Cosa significa essere valdesi, oggi. Risponde Paolo Ferrero

In occasione degli 850 anni dalla nascita del movimento valdese, abbiamo chiesto a donne e uomini valdesi di spiegarci il senso della loro fede e appartenenza.

foto di Debangshu Das, unsplash

Roma (NEV), 20 maggio 2024 – Che cosa vuol dire essere valdese, oggi? In occasione degli 850 anni dalla nascita del movimento valdese, insieme a Radio Beckwith (RBE) e a Riforma, abbiamo interrogato diversi esponenti di questa comunità, chiedendo loro di spiegare in modo semplice, sintetico, a parole loro, questa appartenenza. Giovani e meno giovani, provenienti da ogni regione d’Italia, pastore e teologhe, o anche “semplici” cittadini. Ecco le loro risposte.

Protagonista della sesta “puntata” è Paolo Ferrero.

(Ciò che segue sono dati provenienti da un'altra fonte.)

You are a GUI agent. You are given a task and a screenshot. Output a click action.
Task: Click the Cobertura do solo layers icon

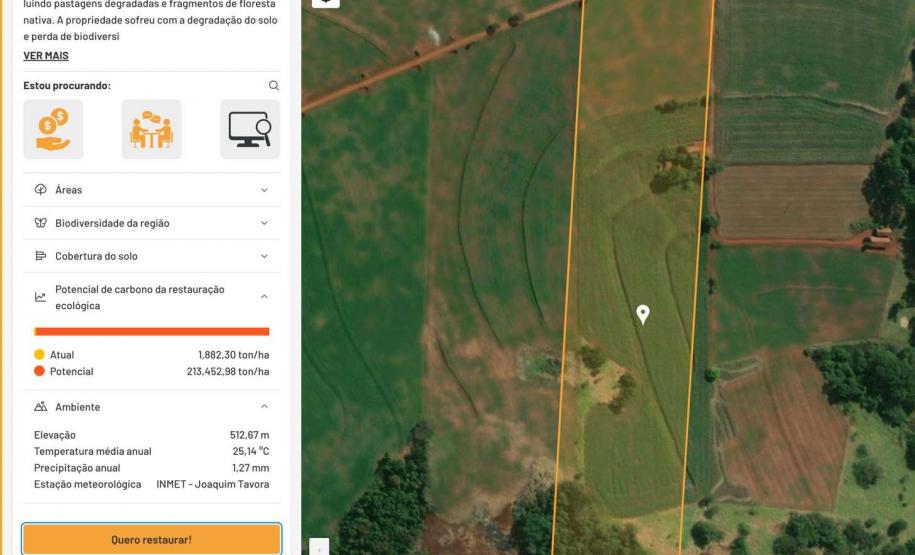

Essere valdesi oggi per me significa innanzi tutto riproporre uno dei temi fondanti il movimento, quello della povertà, che è un modo di essere e anche una scelta teologica, da dove si predica l’Evangelo. Penso che oggi questo sia un nodo fondamentale: da che parte guardiamo il mondo, dalla parte dei Paesi ricchi, che sfruttano quelli più poveri, o dall’altra? Io penso dall’altra. Quindi in qualche modo la scelta della povertà per me oggi è una scelta di lotta per la giustizia sociale, per la tutela dell’ambiente, per la pace, perchè come dice Isaia “Il frutto della giustizia sarà la pace” (32, 17). In secondo luogo la capacità che c’è sempre stata nel movimento valdese di non conformarsi a questo secolo, cioè di avere un punto di vista proprio che deriva dalla capacità di ascoltare la Parola, di farsi interrogare dalla Parola, senza avere come prima necessità quella di essere accettati dagli altri. Penso che questa capacità di anticonformismo radicata nella Parola è l’altro elemento che oggi dovremmo essere capaci di proporre: uno spirito profetico e non di conformarsi al tempo presente.